The nub of the issue is the legal validity of the 2014 agreement signed by the four Hinduja brothers – SP, GP, Ashok and Prakash – that “everything belongs to everyone, and nothing belongs to anyone.” Additionally, it was also agreed then that each one of the brothers will be the executor of the other’s will.

While GP, Ashok and Prakash Hinduja had argued that this pact laid the foundation for succession planning for the 108-year-old conglomerate, the stance was challenged by SP’s two daughters – Shanu and Veenu – in 2019 and the matter became public in 2020.

‘Power Grab’

Shanu’s son runs the privately held SP Hinduja Banque Privee SA as its chief executive. The daughters have argued that they have been sidelined and “financially squeezed” by their uncles from the family wealth.

One of the sources mentioned earlier said the Geneva-based bank is likely to remain with the SP Hinduja Group. However, it could not be independently verified if the family has agreed to hand over the lender to SP’s family members.

In 2013, SP acquired Banca Commerciale Lugano and merged it with an existing Hinduja entity – Hinduja Bank (Switzerland). The entity was subsequently rebranded as SP Hinduja Banque Privee SA. SP then became founding chairman of the bank.

SP’s brothers allege a “power grab” by Shanu and Veenu, claiming that they used the patriarch’s failing health to go against his wishes. The daughters have disputed this in court.

Shanu was originally made SP’s legal guardian, but in February 2021, the lasting power of attorney was taken away from them after it was made public that SP’s resources were used to fund the commercial dispute at the Chancery Court in London, instead of his treatment for dementia. The daughters disputed this, arguing SP’s family was deprived of income from 2014 until it dried up entirely by 2018. GP Hinduja Group denied any financial squeeze.

A spokesperson for the GP Hinduja family did not respond to ET’s questionnaire on the terms of settlement. A spokesperson of SP Hinduja family declined to comment. Kingsley Napley LLP and Whithers LLP are the solicitors in the case.

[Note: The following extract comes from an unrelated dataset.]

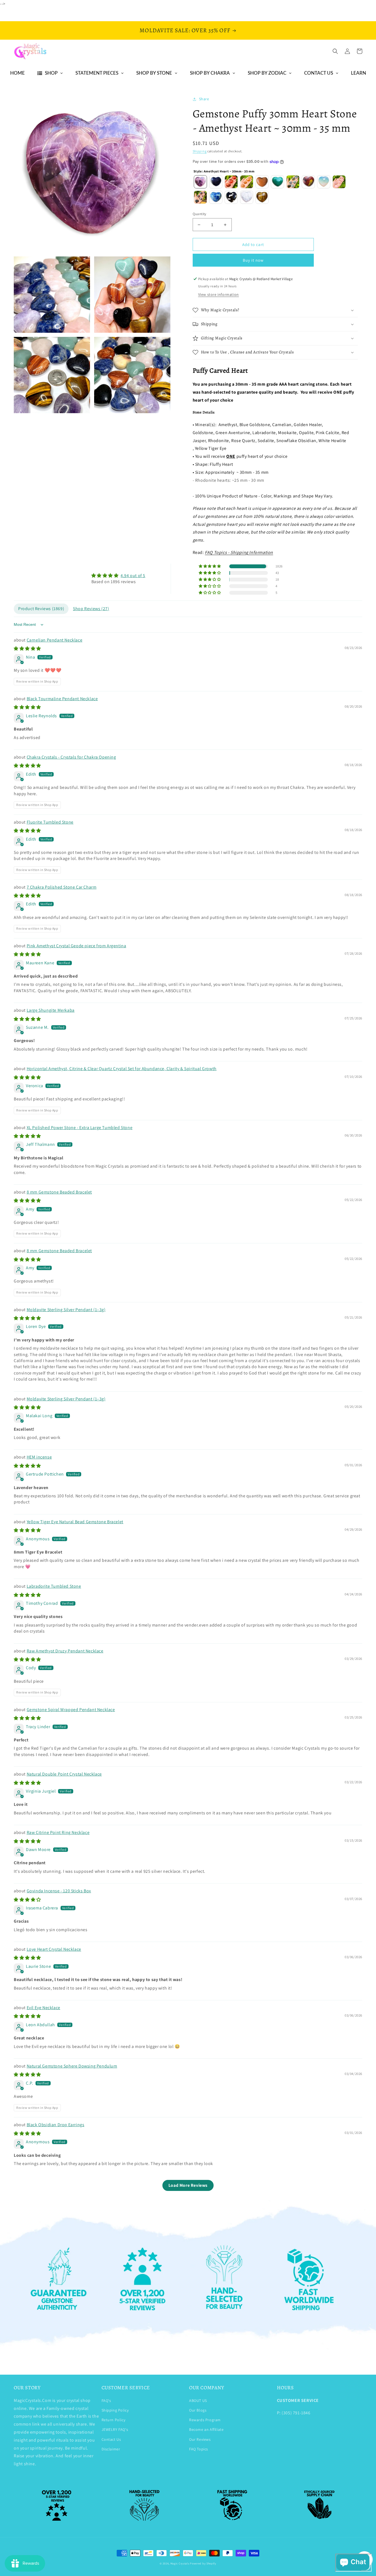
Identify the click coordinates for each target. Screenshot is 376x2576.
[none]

“It’s a temporary truce. The dispute over family assets is paused, not scrapped,” said an official in the know on condition of anonymity.

The private bank is smaller than several of the listed Hinduja companies but holds significance for its cross-holdings. Hinduja Bank Switzerland, for example, owns 4.98% of Ashok Leyland. At current market capitalisation of Rs 44,085.95 crore, the value of this holding is Rs 2,195 crore.

Other Assets

Mauritius-based IndusInd International Holdings (IIH) is a charitable organisation whose emeritus chairman was SP Hinduja. IIH owns 12.58% of IndusInd Bank, whose market capitalisation is Rs 89,075.47 crore as on Tuesday – which makes the stake’s value Rs 11,205.69 crore. IIH also has investments in Hinduja Leyland Finance and IndusInd Media & Communications Ltd. Ashok Hinduja is the current chairman of IIH, according to its website.

Shanu and Veenu Hinduja also own shares of the listed Hinduja Global Solutions, a tech solutions company, as part of the promoter group.

It is not clear yet how the cross-holdings will be settled. The two sides did not want to disclose details of the settlement or respond to ET’s queries.

A 2018 lawsuit in London had made public a dispute over $1 billion in assets held at the Swiss bank by a company tied to Ashok Leyland Ltd, as per Bloomberg.

The promoter holdings are through trusts and offshore entities, making it difficult to segregate ownerships. Even the brothers’ domiciles complicate matters. SP and Gopichand live in London, Prakash resides in Monaco and Ashok in Mumbai.

After last Friday’s judgement that made public the court proceedings, a spokesperson for Gopichand and his brothers Prakash and Ashok had said, “The Hinduja family matter regarding the health and welfare of SP (Srichand) has already been resolved amicably between all parties and today’s judgment solely concerned whether those matters should remain private.”

A statement from Shanu and Veenu read, “While we are pleased that the dispute surrounding the health and welfare of our father has been resolved, a final settlement with respect to the broader disputes still needs to be reached.”